Miras hacia adelante, ese largo pasillo, aquel largo pasillo que te ha visto llorar y reir por la misma persona, por el mismo hecho. Y empiezas a recordar cada momento que te ha llevado allí, obviando, por supuesto, los malos momentos. Admitámoslo, las lágrimas solo sirven para ralentizarte. Y por fin llegas a la dársena número 5. Y te animas, lo has visto. Allí está. Sonries. Pero solo una fracción de segundo, el justo y necesario para percatarte de que el autobus da marcha atrás. Rezas porque te vea, porque el conductor se percate de que estás ahí. Pero, lo siento, los cuentos de hadas no existen. Lo único que vas a obtener al final es una fría puerta de cristal que te priva del interior, de los sentimientos, de lo que pudo ser y no fue.
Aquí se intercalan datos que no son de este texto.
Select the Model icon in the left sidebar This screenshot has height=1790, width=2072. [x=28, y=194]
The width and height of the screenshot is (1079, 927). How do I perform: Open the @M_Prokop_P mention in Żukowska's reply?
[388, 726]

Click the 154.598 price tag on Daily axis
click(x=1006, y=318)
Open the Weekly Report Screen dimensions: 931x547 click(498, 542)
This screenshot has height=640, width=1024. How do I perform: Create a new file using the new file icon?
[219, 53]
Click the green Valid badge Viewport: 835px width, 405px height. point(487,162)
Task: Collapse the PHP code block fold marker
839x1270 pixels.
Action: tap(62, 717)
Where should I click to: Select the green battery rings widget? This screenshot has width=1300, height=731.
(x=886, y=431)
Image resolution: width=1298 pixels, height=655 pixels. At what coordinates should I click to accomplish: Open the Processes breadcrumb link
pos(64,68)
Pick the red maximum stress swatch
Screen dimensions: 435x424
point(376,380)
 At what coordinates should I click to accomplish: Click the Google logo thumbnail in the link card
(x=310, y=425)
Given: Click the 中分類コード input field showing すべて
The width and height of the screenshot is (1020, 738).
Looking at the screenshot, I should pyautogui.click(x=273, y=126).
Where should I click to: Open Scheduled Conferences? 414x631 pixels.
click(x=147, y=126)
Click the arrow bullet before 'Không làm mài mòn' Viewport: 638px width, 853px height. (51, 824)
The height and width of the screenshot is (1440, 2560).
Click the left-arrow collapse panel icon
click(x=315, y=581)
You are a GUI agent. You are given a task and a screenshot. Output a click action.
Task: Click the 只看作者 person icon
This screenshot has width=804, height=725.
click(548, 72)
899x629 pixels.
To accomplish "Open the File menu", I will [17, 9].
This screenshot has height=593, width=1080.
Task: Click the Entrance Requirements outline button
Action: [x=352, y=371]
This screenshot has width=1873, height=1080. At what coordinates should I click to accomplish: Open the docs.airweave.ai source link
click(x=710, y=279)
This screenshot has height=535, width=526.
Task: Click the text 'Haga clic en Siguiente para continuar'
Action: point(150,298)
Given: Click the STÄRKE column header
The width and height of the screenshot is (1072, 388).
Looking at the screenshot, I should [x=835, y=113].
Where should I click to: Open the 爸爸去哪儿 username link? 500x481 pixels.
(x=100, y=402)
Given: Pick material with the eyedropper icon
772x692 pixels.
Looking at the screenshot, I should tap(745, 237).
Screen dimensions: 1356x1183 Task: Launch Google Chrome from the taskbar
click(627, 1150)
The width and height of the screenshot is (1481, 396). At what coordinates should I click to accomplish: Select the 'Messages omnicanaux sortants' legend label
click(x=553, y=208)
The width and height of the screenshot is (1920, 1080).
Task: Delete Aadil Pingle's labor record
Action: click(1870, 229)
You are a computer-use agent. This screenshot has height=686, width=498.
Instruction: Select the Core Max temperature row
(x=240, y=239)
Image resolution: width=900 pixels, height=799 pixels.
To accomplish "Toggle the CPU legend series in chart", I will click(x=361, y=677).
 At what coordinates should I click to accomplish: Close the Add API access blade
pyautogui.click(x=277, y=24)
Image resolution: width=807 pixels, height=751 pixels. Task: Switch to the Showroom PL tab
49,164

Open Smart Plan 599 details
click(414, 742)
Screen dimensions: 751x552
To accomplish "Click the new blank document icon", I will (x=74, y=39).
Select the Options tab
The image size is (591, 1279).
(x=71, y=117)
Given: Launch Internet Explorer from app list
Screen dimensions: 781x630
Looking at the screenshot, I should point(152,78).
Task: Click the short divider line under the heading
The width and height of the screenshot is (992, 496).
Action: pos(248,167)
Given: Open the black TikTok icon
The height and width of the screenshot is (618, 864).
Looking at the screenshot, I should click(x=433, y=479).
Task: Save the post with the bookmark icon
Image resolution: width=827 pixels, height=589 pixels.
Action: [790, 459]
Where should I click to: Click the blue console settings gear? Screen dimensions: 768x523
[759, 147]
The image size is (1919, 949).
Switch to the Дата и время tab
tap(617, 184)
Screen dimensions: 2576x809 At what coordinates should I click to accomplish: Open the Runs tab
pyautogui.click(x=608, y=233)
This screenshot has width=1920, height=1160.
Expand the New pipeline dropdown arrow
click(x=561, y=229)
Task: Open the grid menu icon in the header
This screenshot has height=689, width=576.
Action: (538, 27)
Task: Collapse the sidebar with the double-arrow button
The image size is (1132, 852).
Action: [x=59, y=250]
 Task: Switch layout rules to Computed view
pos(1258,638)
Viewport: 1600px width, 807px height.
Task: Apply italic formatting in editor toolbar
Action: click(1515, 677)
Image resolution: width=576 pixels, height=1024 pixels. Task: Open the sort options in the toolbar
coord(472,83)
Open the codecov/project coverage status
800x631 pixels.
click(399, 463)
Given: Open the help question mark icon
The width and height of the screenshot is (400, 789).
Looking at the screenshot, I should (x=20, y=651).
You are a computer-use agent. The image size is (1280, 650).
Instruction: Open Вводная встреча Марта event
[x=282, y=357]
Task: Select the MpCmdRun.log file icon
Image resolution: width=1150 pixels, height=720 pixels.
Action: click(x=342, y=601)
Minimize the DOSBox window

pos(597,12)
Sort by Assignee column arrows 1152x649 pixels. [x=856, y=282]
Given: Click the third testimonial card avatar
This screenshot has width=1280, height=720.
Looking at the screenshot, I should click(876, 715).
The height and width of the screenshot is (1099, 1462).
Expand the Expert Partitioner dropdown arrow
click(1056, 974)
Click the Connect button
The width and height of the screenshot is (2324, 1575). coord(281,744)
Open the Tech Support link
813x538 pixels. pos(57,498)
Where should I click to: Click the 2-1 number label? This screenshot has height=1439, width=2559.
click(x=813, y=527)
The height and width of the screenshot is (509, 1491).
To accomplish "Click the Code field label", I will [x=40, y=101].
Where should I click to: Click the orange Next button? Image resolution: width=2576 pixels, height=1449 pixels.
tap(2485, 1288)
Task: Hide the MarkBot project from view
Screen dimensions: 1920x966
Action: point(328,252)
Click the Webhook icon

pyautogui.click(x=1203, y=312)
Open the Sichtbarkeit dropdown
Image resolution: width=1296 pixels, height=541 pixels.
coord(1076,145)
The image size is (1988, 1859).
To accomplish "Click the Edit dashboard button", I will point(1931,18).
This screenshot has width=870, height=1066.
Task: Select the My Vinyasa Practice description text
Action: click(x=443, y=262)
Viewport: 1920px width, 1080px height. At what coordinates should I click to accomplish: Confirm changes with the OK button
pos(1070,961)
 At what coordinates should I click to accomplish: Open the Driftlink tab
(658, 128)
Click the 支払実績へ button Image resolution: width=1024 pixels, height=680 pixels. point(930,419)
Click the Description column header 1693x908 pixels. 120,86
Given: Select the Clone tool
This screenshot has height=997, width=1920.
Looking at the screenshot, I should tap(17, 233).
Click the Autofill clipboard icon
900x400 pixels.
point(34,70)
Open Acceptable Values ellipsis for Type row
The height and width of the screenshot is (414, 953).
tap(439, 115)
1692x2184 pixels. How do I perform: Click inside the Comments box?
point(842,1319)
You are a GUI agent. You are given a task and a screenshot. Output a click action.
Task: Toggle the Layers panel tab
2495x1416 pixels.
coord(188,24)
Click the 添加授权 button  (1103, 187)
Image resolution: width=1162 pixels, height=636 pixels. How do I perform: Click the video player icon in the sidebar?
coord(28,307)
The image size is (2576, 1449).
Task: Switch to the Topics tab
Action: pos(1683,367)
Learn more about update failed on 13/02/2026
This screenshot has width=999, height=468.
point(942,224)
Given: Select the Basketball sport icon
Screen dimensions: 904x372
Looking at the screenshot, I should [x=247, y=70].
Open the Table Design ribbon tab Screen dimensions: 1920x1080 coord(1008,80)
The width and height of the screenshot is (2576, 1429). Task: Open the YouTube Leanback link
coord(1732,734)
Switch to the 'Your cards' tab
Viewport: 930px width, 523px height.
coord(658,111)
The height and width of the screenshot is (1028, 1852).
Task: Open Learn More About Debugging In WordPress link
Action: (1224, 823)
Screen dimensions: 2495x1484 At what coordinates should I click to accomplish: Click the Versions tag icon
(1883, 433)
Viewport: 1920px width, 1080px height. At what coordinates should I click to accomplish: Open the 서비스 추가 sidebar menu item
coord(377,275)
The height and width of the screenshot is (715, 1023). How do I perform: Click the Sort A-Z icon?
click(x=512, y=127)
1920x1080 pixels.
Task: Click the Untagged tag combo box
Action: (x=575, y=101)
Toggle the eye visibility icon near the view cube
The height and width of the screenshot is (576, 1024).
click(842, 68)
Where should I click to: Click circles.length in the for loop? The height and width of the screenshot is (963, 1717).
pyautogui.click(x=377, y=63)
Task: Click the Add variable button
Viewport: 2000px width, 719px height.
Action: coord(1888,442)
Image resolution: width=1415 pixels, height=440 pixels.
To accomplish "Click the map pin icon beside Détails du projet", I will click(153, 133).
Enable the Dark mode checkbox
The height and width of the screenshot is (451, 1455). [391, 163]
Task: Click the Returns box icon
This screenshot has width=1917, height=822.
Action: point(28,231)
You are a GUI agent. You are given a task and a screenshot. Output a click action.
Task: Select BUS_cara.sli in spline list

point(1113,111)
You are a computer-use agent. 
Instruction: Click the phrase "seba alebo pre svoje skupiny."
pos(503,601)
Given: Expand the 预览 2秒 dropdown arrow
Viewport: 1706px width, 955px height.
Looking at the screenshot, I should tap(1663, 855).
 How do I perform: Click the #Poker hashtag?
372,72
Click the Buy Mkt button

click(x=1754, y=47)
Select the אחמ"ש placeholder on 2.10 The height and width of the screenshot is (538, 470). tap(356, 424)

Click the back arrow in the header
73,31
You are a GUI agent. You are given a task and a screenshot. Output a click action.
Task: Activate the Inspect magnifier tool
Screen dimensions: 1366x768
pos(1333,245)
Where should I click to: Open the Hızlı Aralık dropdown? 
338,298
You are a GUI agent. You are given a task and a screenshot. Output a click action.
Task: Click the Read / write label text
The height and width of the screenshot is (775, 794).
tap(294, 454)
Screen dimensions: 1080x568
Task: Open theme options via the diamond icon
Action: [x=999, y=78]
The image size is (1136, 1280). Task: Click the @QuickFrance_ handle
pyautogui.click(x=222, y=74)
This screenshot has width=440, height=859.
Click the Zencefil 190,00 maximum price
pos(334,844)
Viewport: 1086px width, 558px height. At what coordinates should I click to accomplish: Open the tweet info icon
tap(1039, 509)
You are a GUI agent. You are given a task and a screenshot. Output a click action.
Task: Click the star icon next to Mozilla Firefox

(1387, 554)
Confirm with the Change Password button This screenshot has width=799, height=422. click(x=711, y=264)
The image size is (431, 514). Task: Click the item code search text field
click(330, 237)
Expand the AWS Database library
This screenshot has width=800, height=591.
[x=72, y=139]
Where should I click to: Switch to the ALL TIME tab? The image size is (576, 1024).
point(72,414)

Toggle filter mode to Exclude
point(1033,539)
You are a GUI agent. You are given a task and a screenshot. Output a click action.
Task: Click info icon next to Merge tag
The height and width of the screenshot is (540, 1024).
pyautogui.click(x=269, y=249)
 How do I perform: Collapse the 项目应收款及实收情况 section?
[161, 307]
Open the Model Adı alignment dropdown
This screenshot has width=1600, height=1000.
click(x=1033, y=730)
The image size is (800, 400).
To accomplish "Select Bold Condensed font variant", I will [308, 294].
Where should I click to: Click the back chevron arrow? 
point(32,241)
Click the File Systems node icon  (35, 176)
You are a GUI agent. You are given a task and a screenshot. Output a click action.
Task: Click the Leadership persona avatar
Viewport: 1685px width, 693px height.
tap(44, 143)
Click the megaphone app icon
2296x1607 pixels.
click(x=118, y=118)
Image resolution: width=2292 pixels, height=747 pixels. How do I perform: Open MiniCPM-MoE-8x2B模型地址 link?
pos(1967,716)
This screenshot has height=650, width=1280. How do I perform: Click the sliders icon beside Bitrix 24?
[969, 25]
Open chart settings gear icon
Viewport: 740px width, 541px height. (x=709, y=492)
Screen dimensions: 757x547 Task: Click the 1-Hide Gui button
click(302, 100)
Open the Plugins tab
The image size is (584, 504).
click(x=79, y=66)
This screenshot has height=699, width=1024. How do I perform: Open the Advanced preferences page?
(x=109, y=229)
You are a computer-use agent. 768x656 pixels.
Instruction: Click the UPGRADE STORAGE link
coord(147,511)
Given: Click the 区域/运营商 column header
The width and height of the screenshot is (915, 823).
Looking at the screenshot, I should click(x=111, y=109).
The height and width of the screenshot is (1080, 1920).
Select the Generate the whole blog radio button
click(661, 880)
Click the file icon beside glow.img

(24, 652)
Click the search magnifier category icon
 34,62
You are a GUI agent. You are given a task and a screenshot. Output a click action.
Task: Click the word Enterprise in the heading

Y así y con todo, tus esperanzas permanecen donde están, otro autobus llegará, te dices, es cuestión de tiempo. Pero la realidad no es tan bonita, la realidad es que te encuentras solo, en un lugar donde ves a gente llegar y marchar, donde las despedidas y los reencuentros se dan a partes iguales. Un lugar que te presenta con falsa amabilidad miles de oportunidades y que malvadamente se rie porque el que tú querías, ese, se marchó.
Y ahora me encuentro mirando a mi alrededor, en esta cada vez más vacía estación de autobuses. Y en lo único que puedo pensar es que, de nuevo, me han dado con la puerta en las narices.